S1 Select and apply key analytical techniques (e.g. traditional and intelligent analytics) in order to be able to conduct a big data analysis across the whole data science lifecycle on modern data science platforms and with data science programming languages
S2 Conduct pre-processing, data fusion and data analysis on a wide variety of data sets and to report the results.
S3 Visualise, present and organise data in a variety of formats.
Part 1: Report
You are required to produce up to 2,000 word report (max) on the subject of anomaly detection. Choose an anomaly detection algorithm that you find interesting and how this particular approach has been successfully deployed in data mining. You are free to choose any application area such as finance, health, fraud, stock market, military, engineering, social media, prediction, telecoms, planning etc. etc.
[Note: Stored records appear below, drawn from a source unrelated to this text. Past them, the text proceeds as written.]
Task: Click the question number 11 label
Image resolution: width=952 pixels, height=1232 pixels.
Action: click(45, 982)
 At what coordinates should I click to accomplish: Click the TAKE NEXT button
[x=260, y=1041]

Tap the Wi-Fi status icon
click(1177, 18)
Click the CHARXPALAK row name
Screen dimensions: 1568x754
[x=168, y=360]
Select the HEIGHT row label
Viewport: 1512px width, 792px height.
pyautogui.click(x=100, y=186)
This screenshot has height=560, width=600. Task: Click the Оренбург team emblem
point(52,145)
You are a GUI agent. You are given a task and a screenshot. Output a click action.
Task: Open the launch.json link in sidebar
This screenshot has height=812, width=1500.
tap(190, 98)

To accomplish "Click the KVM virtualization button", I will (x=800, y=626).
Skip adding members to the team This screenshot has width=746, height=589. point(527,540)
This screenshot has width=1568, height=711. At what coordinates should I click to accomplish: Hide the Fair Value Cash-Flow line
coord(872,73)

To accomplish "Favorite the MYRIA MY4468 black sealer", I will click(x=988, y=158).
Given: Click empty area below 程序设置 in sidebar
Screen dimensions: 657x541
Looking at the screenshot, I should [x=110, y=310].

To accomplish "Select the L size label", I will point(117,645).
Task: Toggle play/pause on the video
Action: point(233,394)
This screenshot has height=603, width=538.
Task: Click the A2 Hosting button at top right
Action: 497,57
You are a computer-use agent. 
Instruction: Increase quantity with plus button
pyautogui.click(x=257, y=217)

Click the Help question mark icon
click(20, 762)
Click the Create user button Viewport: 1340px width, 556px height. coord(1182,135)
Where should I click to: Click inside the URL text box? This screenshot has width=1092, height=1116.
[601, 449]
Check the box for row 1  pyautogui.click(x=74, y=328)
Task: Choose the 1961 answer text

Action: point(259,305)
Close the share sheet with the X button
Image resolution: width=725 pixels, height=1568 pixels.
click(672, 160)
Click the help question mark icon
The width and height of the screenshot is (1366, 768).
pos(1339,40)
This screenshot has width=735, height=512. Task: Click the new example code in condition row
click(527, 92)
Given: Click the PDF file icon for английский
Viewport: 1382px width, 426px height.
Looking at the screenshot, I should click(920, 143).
The report should discuss your data analysis, use R outputs, R code snippets and diagrams to assist your explanations.
Part 2: Practical Implementation
Based on the machine learning method selected, implement a data mining analysis using this method on your selected data set.
Place the word count on 1st page –
State where you obtained or simulated your data, the R packages you have used, any source code you have used from others. Also, place a full R source listing at back of report, these should be screenshots of the code from the RStudio script editor – it will not add to word count.
You can refer to any of your course handouts, any other books, journals, online resources etc.